Available data
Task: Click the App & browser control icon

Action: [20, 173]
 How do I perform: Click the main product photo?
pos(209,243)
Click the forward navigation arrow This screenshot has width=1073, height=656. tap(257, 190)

What is needed
Output these rows again without changing anything in them.

Correct answer
Task: Click the App & browser control icon

Action: [20, 173]
 How do I perform: Click the main product photo?
pos(209,243)
Click the forward navigation arrow This screenshot has width=1073, height=656. tap(257, 190)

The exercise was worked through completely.